Sometimes I get questions from C/C++ programmers about Python, and I found people are often confused by a few methods in old Python code when they see Python features. I’m going to start a series of posts just to make it easier to understand. These posts won’t be about very complicated or fancy things, just quick reads to get the sense of how something works. This first post will be about Python’s reduce().
I plan to also include other Python methods rooted from functional programming: lambda, filter(), map(). I personally do not think it is necessary for someone to intentionally change their thinking just because they are using a different language. It is not necessary to force ourselves to code with unfamiliar features unless there is a good reason, for example when performance is really a lot better and important using a new feature, but in all cases, it is good to know what they mean when reading others’ codes. What is the most important is to keep our productivity high. So my goal here is to give quick explanation and examples so that we can understand when we see some Python codes written with these functions.
There is another reason I am saying this: There were talks about removing reduce(), filter(), and map() in Python 3 in the old days, but these were still very popular so eventually they stayed. As you can see even the Python community had debates about things.
An example of reduce()
OK. Now coming back to reduce(). A quick search on Google you can find a post from RealPython, which is a pretty good starting point. RealPython says:
Python’s
reduce()
operates on any iterable—not just lists—and performs the following steps:1. Apply a function (or callable) to the first two items in an iterable and generate a partial result.
2. Use that partial result, together with the third item in the iterable, to generate another partial result.
3. Repeat the process until the iterable is exhausted and then return a single cumulative value.
RealPython
This is a great explanation, but I felt it is still a bit ambiguous when I was first reading it and I had to finish the entire post to be sure what I am learning. I like to understand things by my own real examples. So here is one: I want to calculate the GCD of an array of integers. I put these integers in a list:
my_list = [10, 15, 20, 25]
The algorithm to calculate the GCD can be explained this way: I take the first 2 integers 10 and 15 in the array, calculate the GCD of them (The answer is 5). We then repeat the process of calculating GCD of the previous answer (5) with the next integer of the array (20), and then again the previous answer (5) and the next integer of the array (25)…until at this point we have exhausted the array. We will finally return the GCD of the entire array.
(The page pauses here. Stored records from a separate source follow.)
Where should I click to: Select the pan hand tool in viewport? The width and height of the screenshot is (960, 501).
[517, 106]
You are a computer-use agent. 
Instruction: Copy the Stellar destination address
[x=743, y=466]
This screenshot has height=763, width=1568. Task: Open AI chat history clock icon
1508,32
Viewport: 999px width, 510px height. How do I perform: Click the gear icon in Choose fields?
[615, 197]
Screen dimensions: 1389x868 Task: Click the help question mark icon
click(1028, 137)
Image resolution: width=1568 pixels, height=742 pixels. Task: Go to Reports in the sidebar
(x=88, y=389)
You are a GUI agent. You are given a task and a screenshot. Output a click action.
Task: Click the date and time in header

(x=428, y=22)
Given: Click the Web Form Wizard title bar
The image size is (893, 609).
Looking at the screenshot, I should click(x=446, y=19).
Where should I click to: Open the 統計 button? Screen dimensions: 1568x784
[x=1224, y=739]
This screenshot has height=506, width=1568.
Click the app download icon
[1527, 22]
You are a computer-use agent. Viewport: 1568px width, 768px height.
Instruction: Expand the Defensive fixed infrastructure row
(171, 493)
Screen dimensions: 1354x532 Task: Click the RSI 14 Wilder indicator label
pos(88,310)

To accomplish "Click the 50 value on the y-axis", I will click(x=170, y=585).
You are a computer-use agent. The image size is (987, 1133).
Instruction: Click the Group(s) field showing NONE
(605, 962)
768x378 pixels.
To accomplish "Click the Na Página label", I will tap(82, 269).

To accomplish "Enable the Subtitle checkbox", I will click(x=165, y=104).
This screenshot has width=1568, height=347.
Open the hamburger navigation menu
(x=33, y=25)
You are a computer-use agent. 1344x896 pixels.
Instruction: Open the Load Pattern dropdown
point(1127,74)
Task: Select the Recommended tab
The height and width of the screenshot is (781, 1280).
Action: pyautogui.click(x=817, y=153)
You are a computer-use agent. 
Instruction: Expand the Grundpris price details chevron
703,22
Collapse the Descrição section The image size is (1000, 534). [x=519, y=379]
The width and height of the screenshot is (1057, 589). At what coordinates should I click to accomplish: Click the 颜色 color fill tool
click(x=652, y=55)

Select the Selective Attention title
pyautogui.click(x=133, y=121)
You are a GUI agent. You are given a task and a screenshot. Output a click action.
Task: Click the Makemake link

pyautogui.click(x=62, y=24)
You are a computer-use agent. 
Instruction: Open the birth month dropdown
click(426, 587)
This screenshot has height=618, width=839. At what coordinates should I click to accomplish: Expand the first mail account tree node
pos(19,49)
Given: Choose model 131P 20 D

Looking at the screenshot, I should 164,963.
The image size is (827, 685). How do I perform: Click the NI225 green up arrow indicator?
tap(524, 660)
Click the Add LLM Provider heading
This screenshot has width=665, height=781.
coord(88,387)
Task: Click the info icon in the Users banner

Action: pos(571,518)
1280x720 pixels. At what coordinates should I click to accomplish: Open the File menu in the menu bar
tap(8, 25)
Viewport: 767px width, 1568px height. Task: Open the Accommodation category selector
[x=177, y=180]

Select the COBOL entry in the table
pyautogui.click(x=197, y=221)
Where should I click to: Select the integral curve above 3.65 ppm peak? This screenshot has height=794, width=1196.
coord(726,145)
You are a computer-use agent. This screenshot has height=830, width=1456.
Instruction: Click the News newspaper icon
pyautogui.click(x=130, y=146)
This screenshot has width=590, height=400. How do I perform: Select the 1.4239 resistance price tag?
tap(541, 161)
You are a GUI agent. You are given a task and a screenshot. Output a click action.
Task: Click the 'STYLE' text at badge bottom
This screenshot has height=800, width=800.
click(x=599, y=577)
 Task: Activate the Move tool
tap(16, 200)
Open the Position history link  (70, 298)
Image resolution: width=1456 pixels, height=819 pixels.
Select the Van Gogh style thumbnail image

Now going back to the explanation I quoted above, with reduce we can:
- Apply the function (GCD) to the first two items (10, 15) in the iterable (my list) and generate partial result.
- Use the partial result, together with the third item (20) to generate another partial result.
- Repeat the process until the iterable (the list) is exhausted and return the single value.
As you can see, the key is to identify “function” and the “iterable” here. So the entire algorithm can be easily written in one line:
reduce(math.gcd, my_list)
I am using math.gcd here. Of course, we can use reduce with any user-defined function as well.
Using reduce() with initializer
There is another way to use reduce. If we look into the definition of reduce, we see there is the third, optional argument called initializer. If the initializer is provided, what reduce will do is:
- Use initializer as the initial partial result
- Apply the function to partial result and the next element. This will start from the first element.
One example is if we want to add a list of number to a known base number.
base_number = 1000
my_list = [1, 2, 3, 4]
total = reduce(sum, my_list, base_number)
In this example, reduce will execute 1000 + 1, then 1001 + 2, then 1003 + 3, and then 1006 + 4, and finally return 1010.